The latest review to our Reviews Section is a piece by Aleksandra Fazlipour on Shehan Karunatilaka’s The Legend of Pradeep Mathew, which is available from Graywolf Press.
Here is part of the review:
WG (Wije) Karunasena is a Sri Lankan sportswriter who has been forced into retirement because he is a drunk. He is also on a fast track to an early death. But he can only write when he’s intoxicated, and his lifelong fascinations for cricket and alcohol propel his obsessive search for Pradeep Mathew, a cricketer who had a brief but spectacular career during the late 80s and early 90s. Mathew is able to accomplish impossible and yet for some reason, in spite of his exceptional abilities, he disappears, not only from the cricket field but from the world in general, after playing very few matches, including a test match that takes place in an empty stadium. Struggling to make sense of his life and accomplish something meaningful and lasting, Wije and his neighbor Ari leave behind their families and depart on a journey to locate Mathew. They have both seen Mathew play, which is the only evidence they have that he ever existed. People refuse to speak of him, and all records of him have been erased.

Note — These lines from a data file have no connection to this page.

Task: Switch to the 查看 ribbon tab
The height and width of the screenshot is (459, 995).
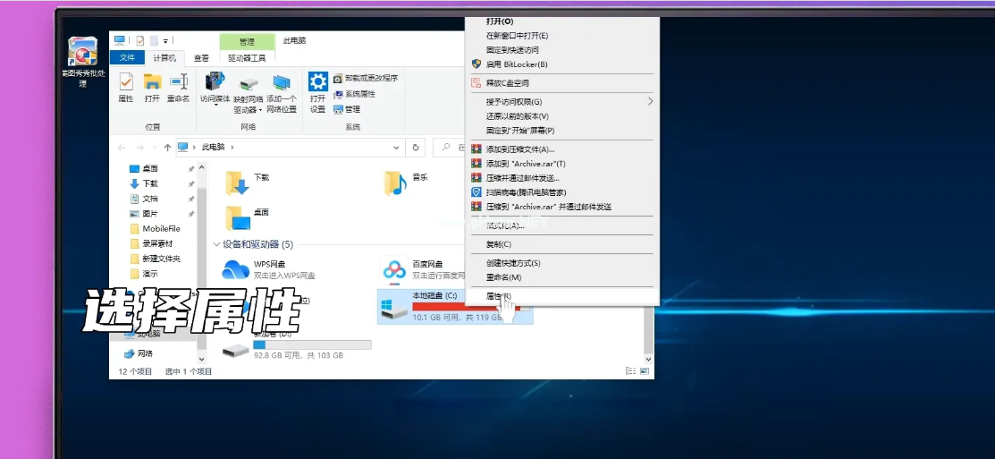Action: [x=202, y=58]

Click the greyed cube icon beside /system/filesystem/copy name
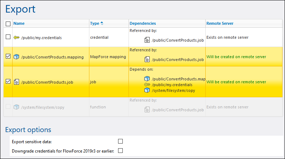[16, 107]
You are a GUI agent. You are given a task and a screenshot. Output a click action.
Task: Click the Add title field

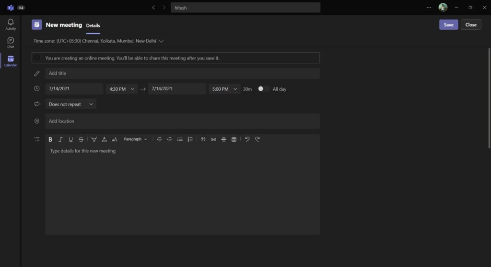[182, 73]
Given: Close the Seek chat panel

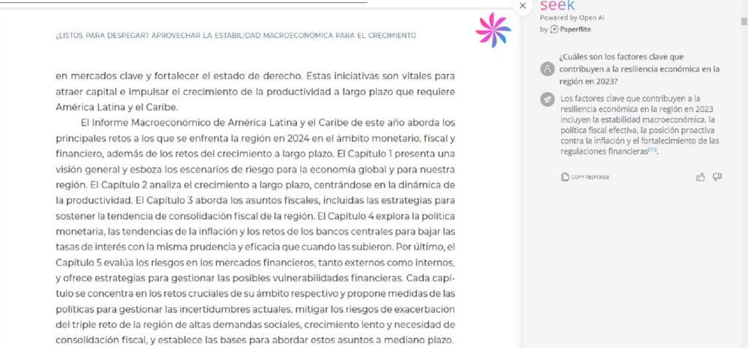Looking at the screenshot, I should point(522,6).
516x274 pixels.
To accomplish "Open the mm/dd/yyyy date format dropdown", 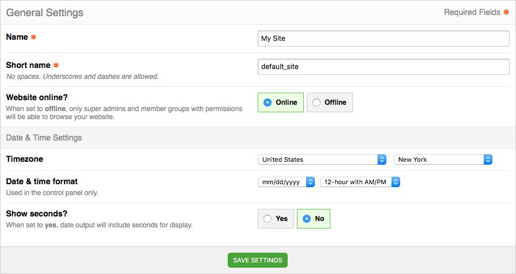I will coord(286,182).
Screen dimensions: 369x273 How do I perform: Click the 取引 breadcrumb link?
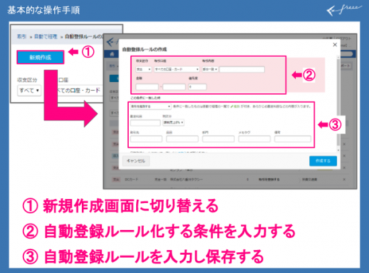point(21,36)
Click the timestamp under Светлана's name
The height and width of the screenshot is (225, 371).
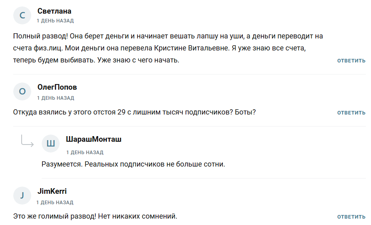55,21
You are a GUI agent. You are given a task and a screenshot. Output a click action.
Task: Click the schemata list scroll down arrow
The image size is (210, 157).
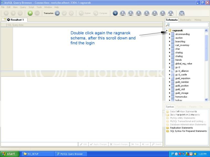click(x=206, y=99)
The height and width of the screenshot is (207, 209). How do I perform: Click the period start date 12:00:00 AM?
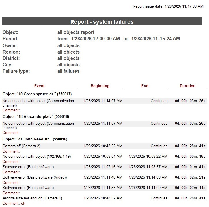coord(95,39)
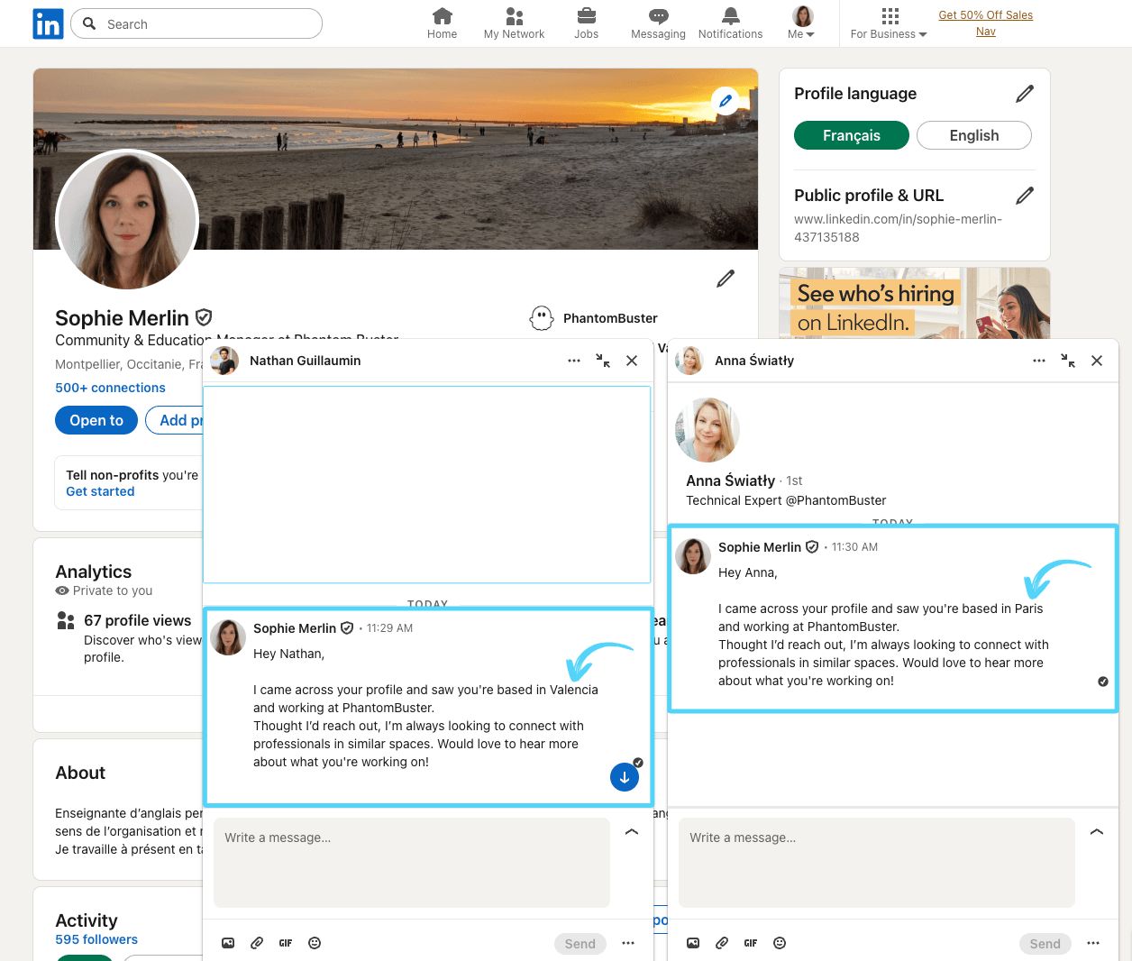Open Messaging from the top navigation
1132x961 pixels.
[658, 23]

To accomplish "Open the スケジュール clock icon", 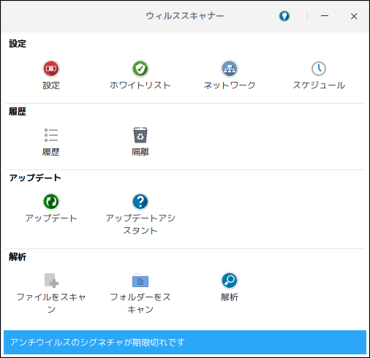I will (x=319, y=69).
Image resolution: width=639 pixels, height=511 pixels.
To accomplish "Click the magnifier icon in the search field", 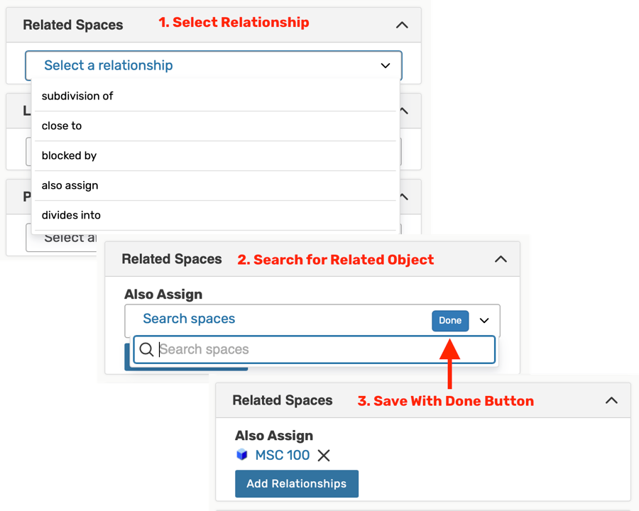I will (146, 349).
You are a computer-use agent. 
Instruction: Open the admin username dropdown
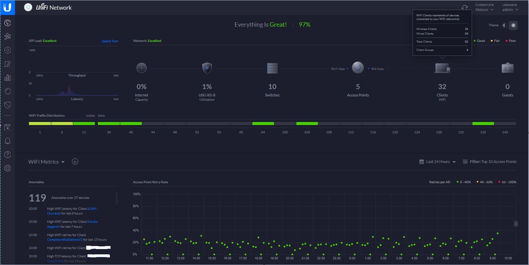coord(510,10)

Cricket is the lens through which Shehan Karunatilaka’s The Legend of Pradeep Mathew shows a very telling portrait of the country. While the book is very much about cricket—it is littered with relevant descriptions and diagrams—it would be just as easy (but admittedly less fulfilling) to simply skip the sections of the book that are full of jargon. Because this book isn’t a book about cricket per se, but about how Pradeep Mathew became a legend when people simply stopped talking about him. His legend outlasted his presence in Sri Lanka, and fueled the obsession that carried Wije through the last few alcohol-blurred years of his life.